Heathrow’s long-dormant plan to build a third runway is back in the headlines, but not because the government has suddenly found the appetite for a fight over aviation expansion. Instead, environmental activists have beaten them to the courtroom. Today, campaigners lodged a legal challenge against the renewed push for the runway, arguing that it flies in the face of the UK’s legally binding climate commitments.
The challenge, brought by a coalition of groups including Plan B and Friends of the Earth, targets the government’s recent consultation on airport expansion. They claim that the updated Airports National Policy Statement, which effectively resurrects the third runway, fails to account for the UK’s net-zero emissions target. The protestors are seeking a judicial review, which could delay or even derail the project.
For working families in the shadow of Heathrow, this is not just an abstract environmental debate. The third runway has been a spectre haunting communities in west London for decades. Residents have endured noise, pollution and the threat of compulsory purchase orders for their homes. But the economic promise – more jobs, lower fares, a boost to trade – has always dangled just out of reach.
Yet the cost-of-living crisis has changed the calculus for many. A recent TUC report found that real wages in London have fallen by 3% since 2021. In the boroughs around Heathrow, unemployment is higher than the national average. Supporters argue the runway would create tens of thousands of jobs, many in construction and services that could lift families out of precarity.
But the environmental protestors say that is a false choice. “We don’t have to choose between decent jobs and a liveable planet,” said a spokesperson for Plan B. “A third runway would lock in decades of high-carbon flying, while the government drags its feet on investing in rail and green industries that could create more sustainable employment.”
The legal challenge also highlights the regional inequalities that fuel so much of the current political anger. Heathrow is a global hub, but the benefits of expansion have historically flowed to the already wealthy. Meanwhile, the North of England, where I come from, sees precious little of that aviation wealth.
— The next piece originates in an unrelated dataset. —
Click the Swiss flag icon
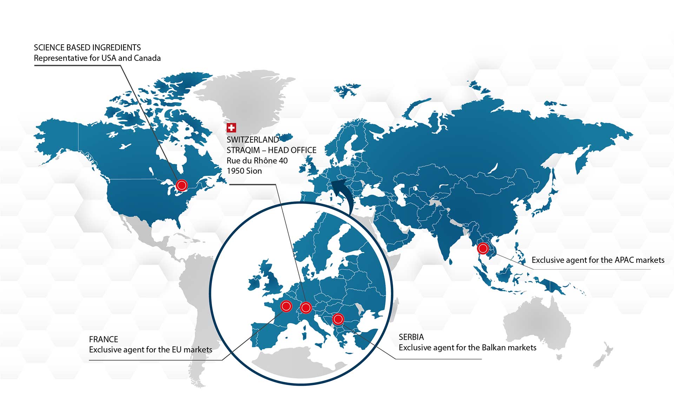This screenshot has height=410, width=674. (231, 128)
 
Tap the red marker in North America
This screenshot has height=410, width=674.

Our airports are smaller, our connectivity poorer, and our wages lower. It is hard to watch the government scramble to accommodate more flights for the south-east when rail links in the North are crumbling.
The Business Secretary has defended the runway revival as vital for “levelling up” and maintaining the UK’s status as a trading nation. But the numbers tell a different story. The Climate Change Committee has warned that any aviation expansion must be accompanied by radical cuts elsewhere. The government’s own carbon budgets are already at risk of being breached.
For the families I speak to every week, the issue is not about whether to fly or not. It is about whether their children will have the same opportunities as those in London. A third runway may make it cheaper for some to go on holiday, but it will do nothing to bring a bus route back to a village in Cumbria or reopen a factory in Lancashire.
The legal challenge is a reminder that the fight for the real economy – the one measured in wage slips and rent payments – is also a fight for the environment. The protestors are not just nimbys. They are standing up for the principle that growth should not come at the expense of the planet or the poorest.
As the case winds through the courts, the government must answer a fundamental question: whose economy is this runway for?